Using Artificial Intelligence to Better Diagnose COVID-19 and Other Respiratory Illnesses
Diagnosing a disease is the first step to infection control, but in the early days of the COVID-19 pandemic, medical professionals struggled with this critical measure. Preliminary research indicated that early COVID-19 tests could produce “false negatives” up to 30 percent of the time. That means in any group of people, testing could miss up to one-third of cases.
Testing is key to controlling a pandemic because it helps identify those who may have or have been exposed to a disease in a timely fashion – and the lack of sufficient testing has been cited as reason for the devastating spread of a disease that has killed more than 500,000 and infected more than 28 million people in the U.S. alone.
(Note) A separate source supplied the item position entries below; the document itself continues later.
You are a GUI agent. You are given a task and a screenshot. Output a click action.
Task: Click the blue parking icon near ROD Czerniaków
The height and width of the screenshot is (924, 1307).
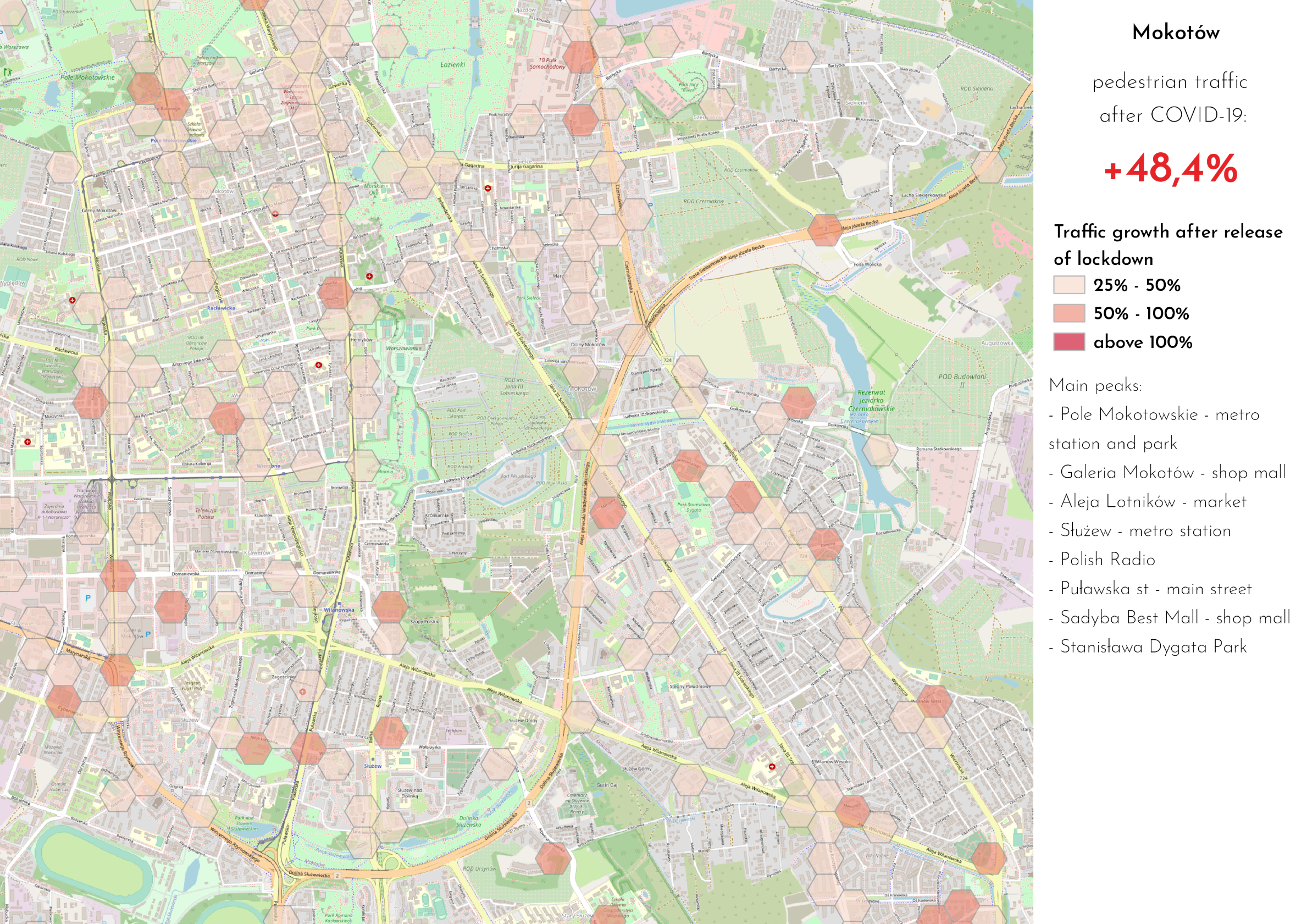(650, 204)
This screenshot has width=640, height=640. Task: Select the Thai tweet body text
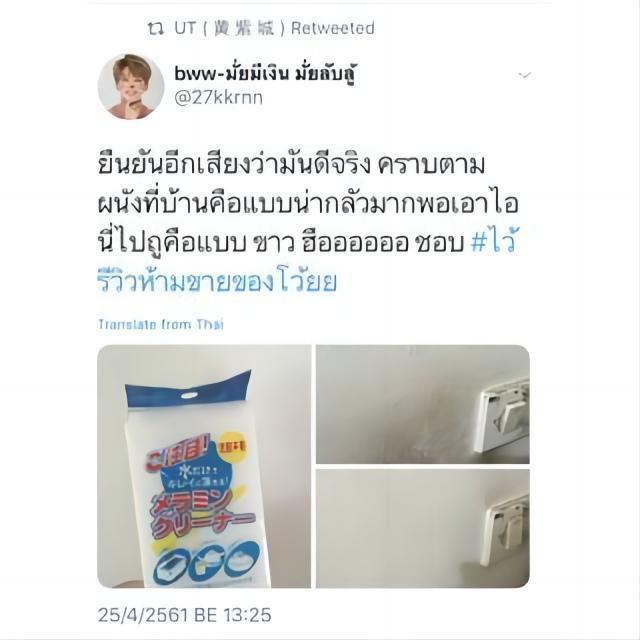308,223
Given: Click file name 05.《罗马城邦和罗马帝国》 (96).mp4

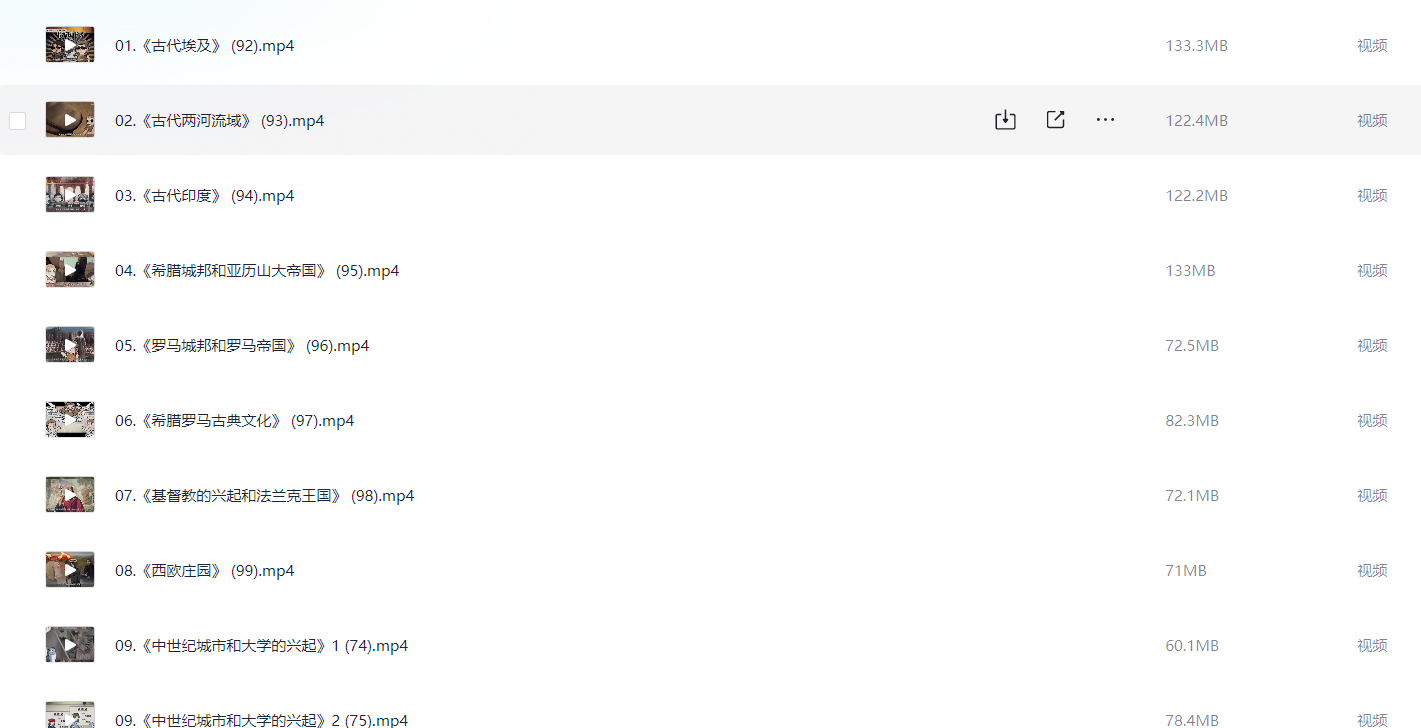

But potentially life-saving testing advances aren’t just made by medical professionals. Today, they’re also made by data scientists. Researchers at CACI have invented new artificial intelligence (AI)/deep learning techniques to produce a model that diagnoses COVID-19 based on X-Ray images with nearly 97 percent accuracy on a popular academic dataset for COVID-19 detection.
This new technology, along with accepted public health measures, not only has the potential to accelerate the fight against COVID-19, but also against other respiratory illnesses, and perhaps the next pandemic.
This is just one example of many in which CACI is applying Artificial Intelligence – including Machine Learning, Deep Learning, Natural Language Processing and Computer Vision - across our customer base. CACI applies “AI at Scale” to solve enterprise and mission challenges that just a few years ago were thought to be unsolvable. To learn more about CACI’s AI, machine learning, and deep learning capabilities, contact [email protected].
Building the Model
CACI data scientists approached the issue of accurate COVID-19 diagnosis as an image classification problem. CACI has pioneered some of the most advanced techniques in imagery analysis using AI. For example, CACI’s uses deep learning to automate the identification of features such as roads, buildings, and lakes contained within satellite imagery.
The research team set up a competition-style image classification challenge, whereby the X-Ray image data was fed through four algorithms to determine and refine the one that performed the best. The algorithms classified each medical image as either displaying COVID-19, pneumonia, or as normal. The most successful algorithm, a “split-attention” residual network, can determine which image features are the most relevant and diagnose the images correctly with almost 97 percent accuracy.
The neural networks CACI used to classify medical scans have potential applications beyond the current pandemic. The same techniques could be used to diagnose other respiratory illnesses more accurately and efficiently. CACI data scientists need only fine-tune and train their existing model on new data to automatically diagnose the illness. CACI also uses many similar techniques to improve the speed and accuracy of imagery analysis, including full-motion video streams.
The neural networks CACI uses, the algorithm tuning, and the robustness of the company’s approach ensures that when applying AI, it’s done with AI assurance and AI ethics in mind. Models must be trusted, data must be protected, and solutions must be resilient for our U.S. Government enterprise and mission customers. It’s these building blocks that enable CACI to rapidly respond to challenges like COVID-19 and enable the company to scale AI solutions and meet other customer challenges.